═══ Supplied data

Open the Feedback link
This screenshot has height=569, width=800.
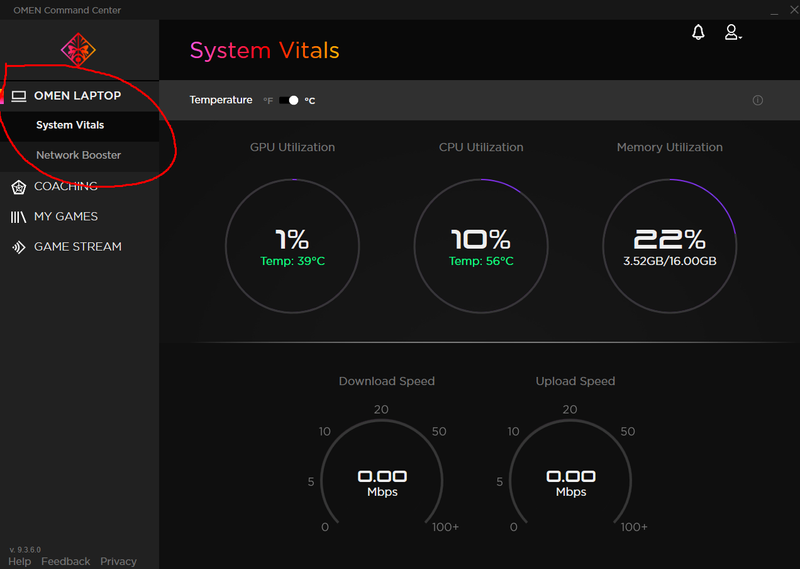pyautogui.click(x=66, y=561)

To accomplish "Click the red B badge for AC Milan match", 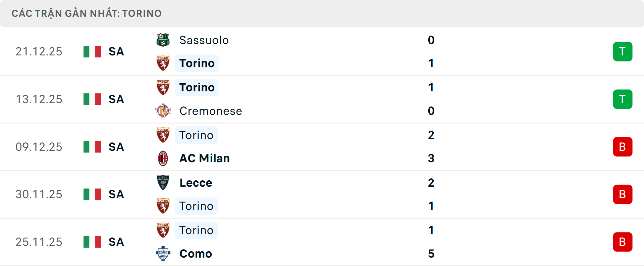I will point(623,147).
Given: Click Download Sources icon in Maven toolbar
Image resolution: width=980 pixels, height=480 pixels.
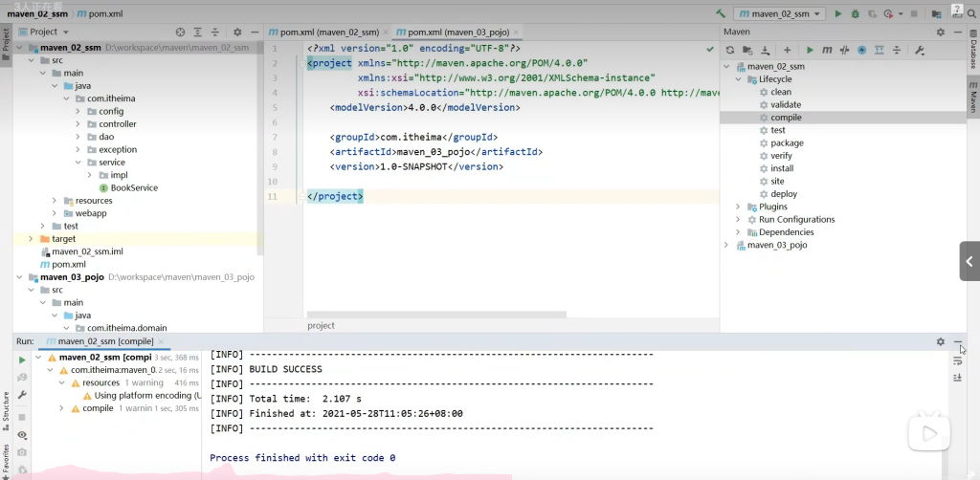Looking at the screenshot, I should [x=765, y=50].
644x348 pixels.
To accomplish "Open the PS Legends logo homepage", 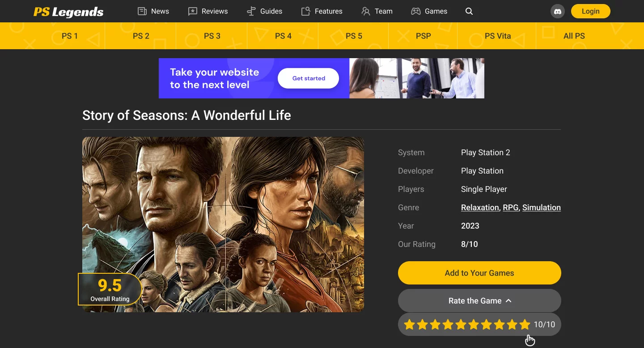I will pyautogui.click(x=68, y=12).
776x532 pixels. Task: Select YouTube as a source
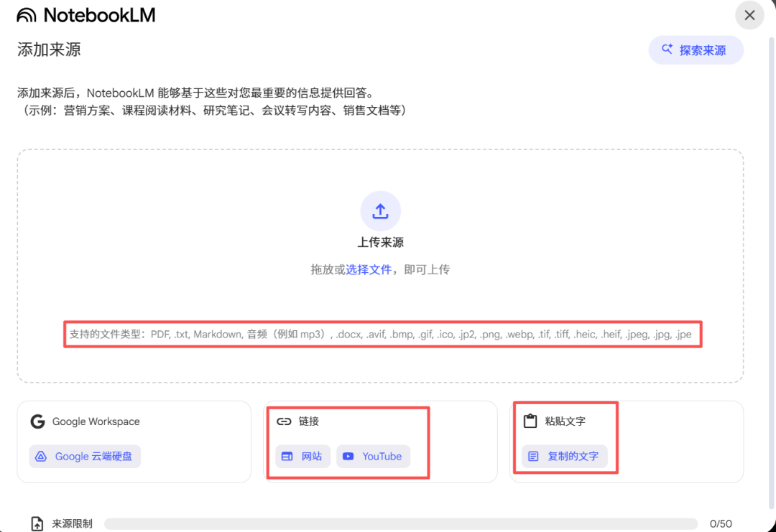(373, 456)
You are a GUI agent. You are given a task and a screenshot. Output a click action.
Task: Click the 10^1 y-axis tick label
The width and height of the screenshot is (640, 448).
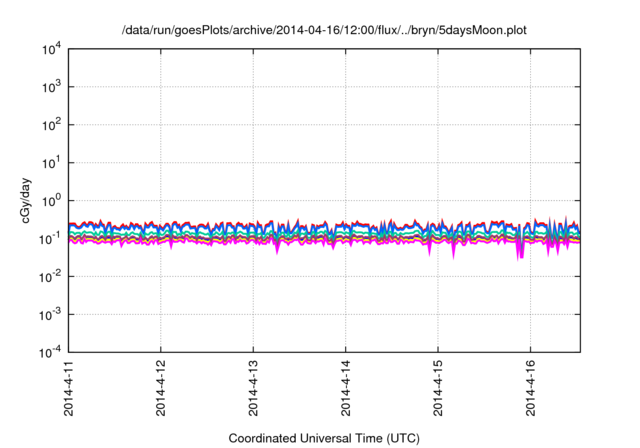point(49,163)
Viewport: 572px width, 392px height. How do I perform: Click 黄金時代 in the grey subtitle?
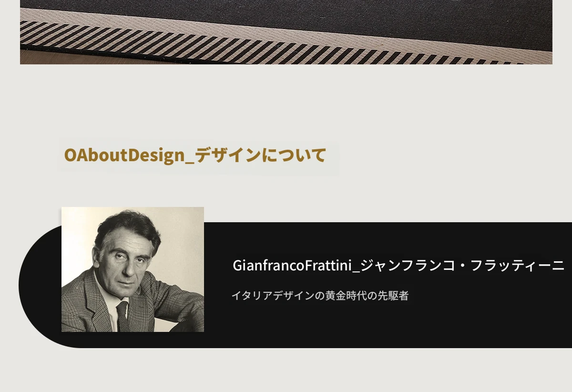pyautogui.click(x=343, y=296)
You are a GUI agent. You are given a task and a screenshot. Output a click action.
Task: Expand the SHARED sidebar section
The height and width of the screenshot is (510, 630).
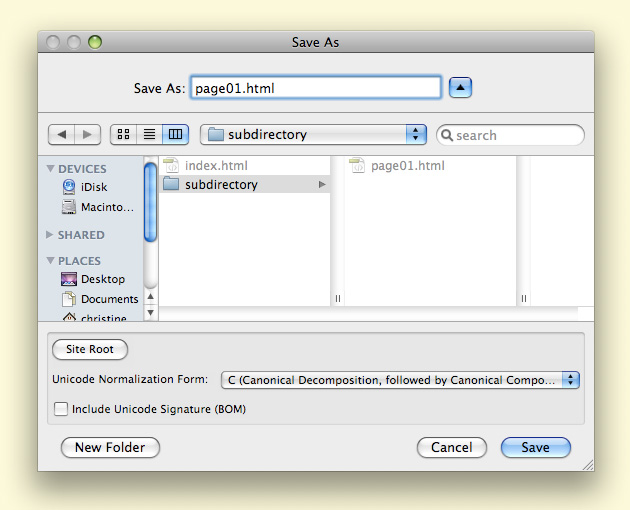(x=51, y=235)
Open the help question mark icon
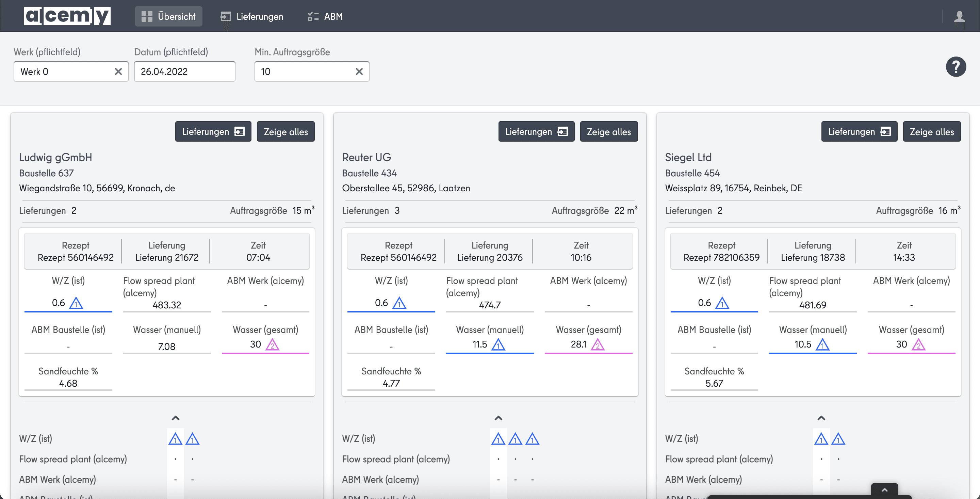 (956, 67)
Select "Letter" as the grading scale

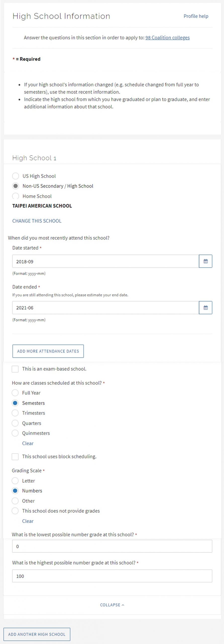[x=15, y=480]
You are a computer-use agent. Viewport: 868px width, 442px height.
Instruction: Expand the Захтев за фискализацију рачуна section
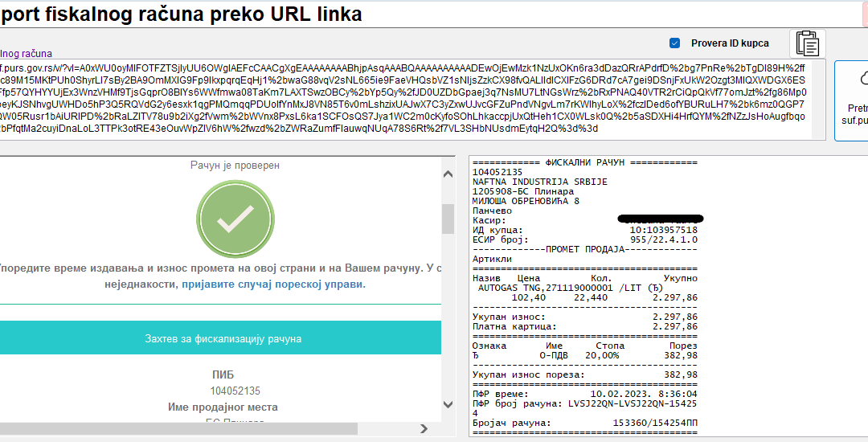(x=223, y=338)
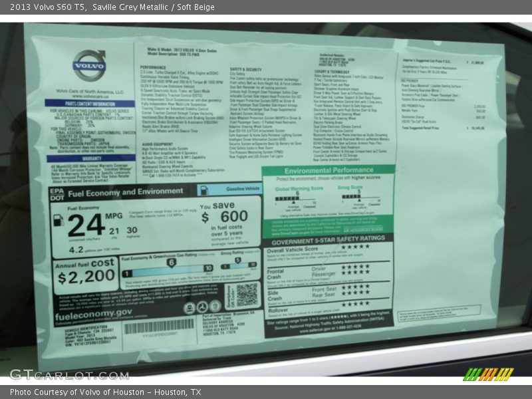
Task: Click the Volvo logo on the sticker
Action: [89, 67]
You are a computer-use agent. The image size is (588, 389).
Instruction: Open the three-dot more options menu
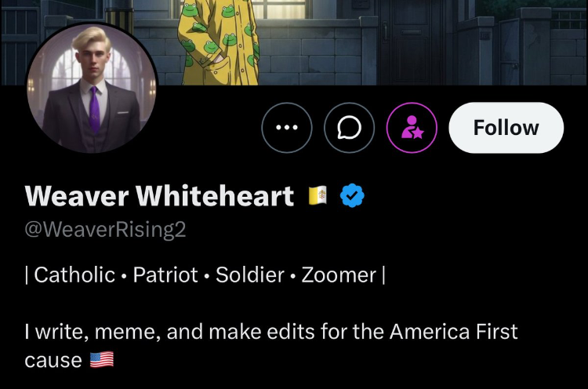click(x=287, y=128)
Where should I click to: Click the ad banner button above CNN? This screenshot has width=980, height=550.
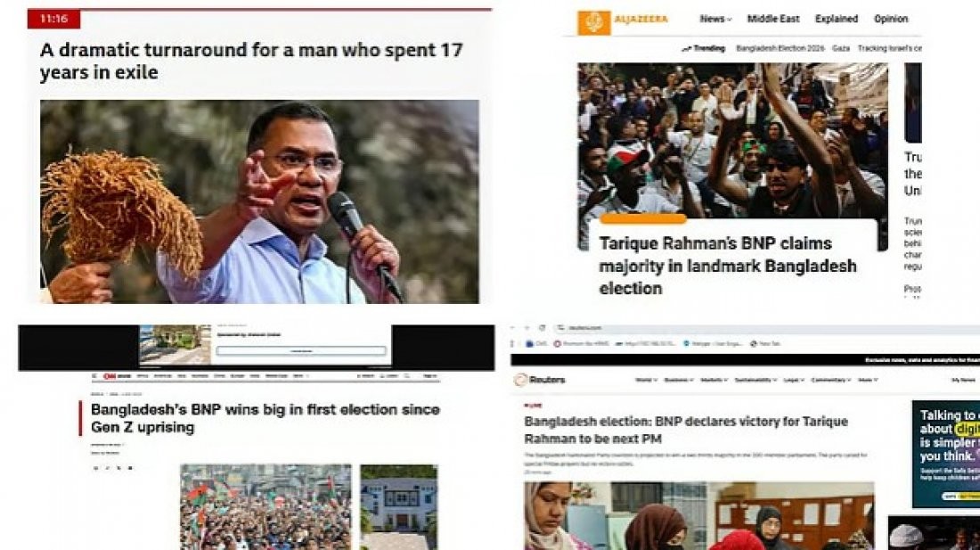pos(301,350)
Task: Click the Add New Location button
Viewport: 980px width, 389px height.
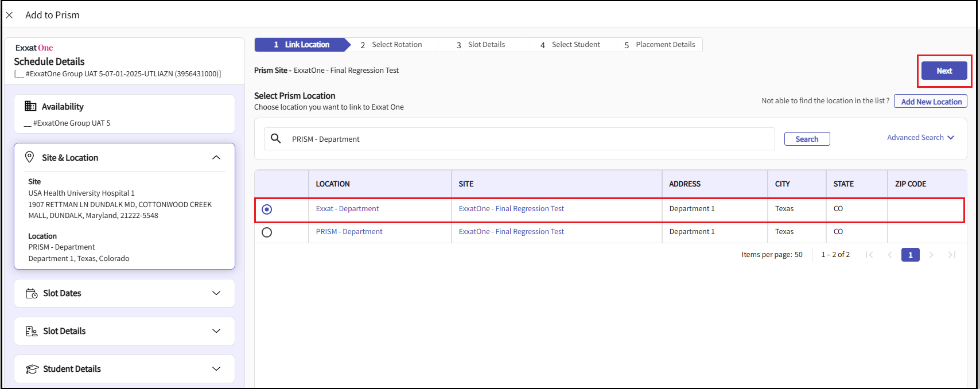Action: (931, 102)
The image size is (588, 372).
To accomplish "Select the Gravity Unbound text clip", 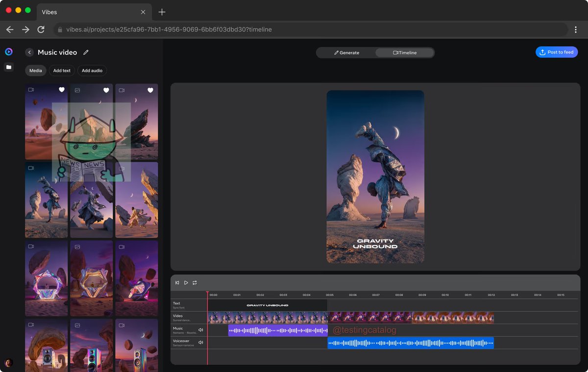I will coord(267,305).
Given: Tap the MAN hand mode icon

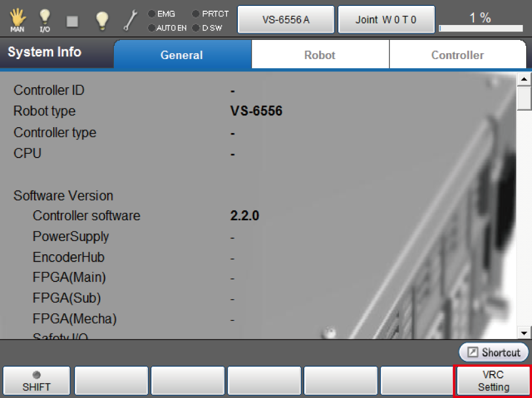Looking at the screenshot, I should pyautogui.click(x=18, y=20).

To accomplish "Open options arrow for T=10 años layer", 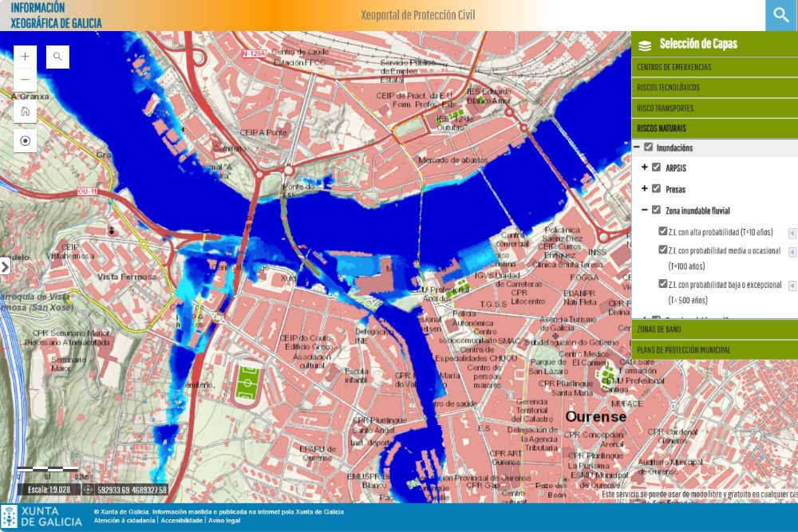I will pyautogui.click(x=792, y=233).
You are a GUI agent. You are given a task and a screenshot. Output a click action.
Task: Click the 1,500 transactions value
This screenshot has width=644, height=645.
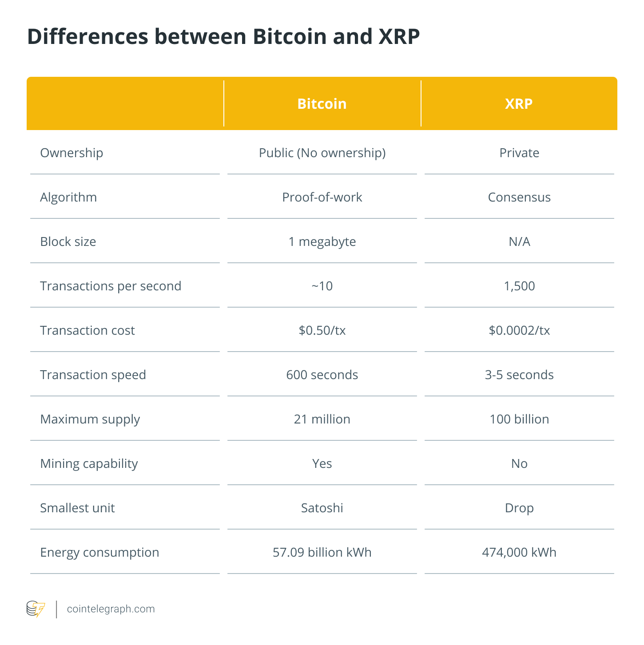click(519, 286)
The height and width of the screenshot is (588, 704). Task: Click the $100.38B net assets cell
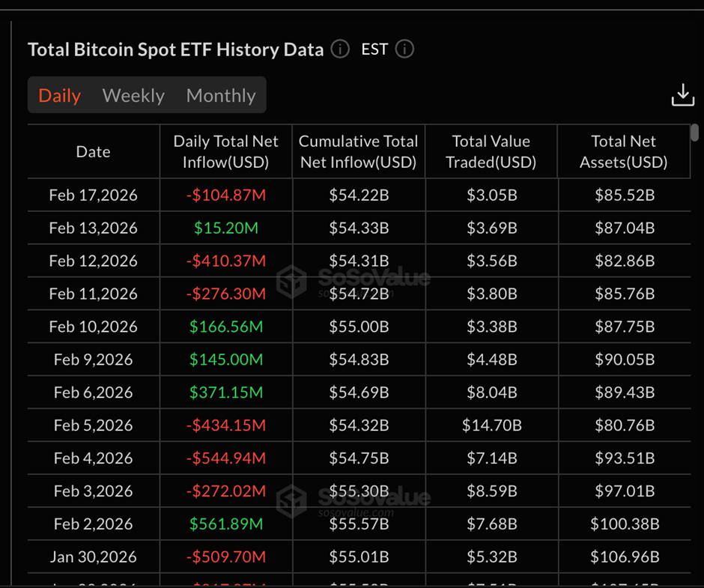pyautogui.click(x=623, y=524)
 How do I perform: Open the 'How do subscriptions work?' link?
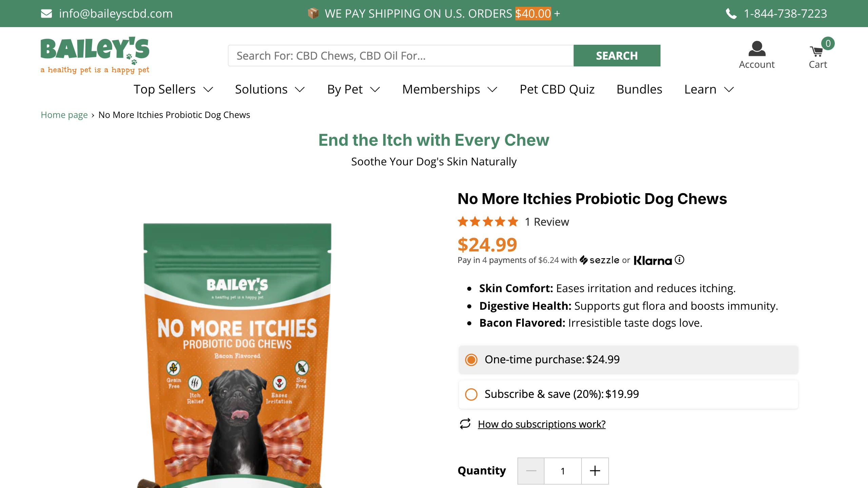tap(541, 424)
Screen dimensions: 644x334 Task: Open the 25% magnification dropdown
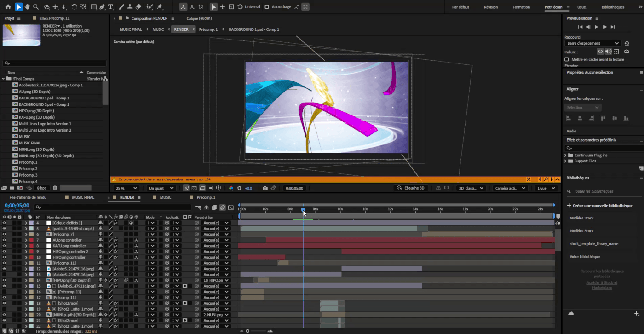pyautogui.click(x=126, y=188)
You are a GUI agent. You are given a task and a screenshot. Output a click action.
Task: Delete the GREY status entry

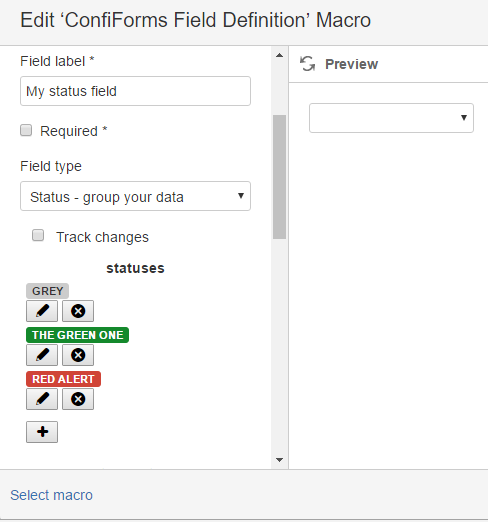[78, 311]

══════

* Work item *
For this exercise, copy each line from the listing above that has the word "computer".

* Written solution *
You are a computer-use agent. Viewport: 868px width, 442px height.
You are a computer-use agent. The image size is (588, 389).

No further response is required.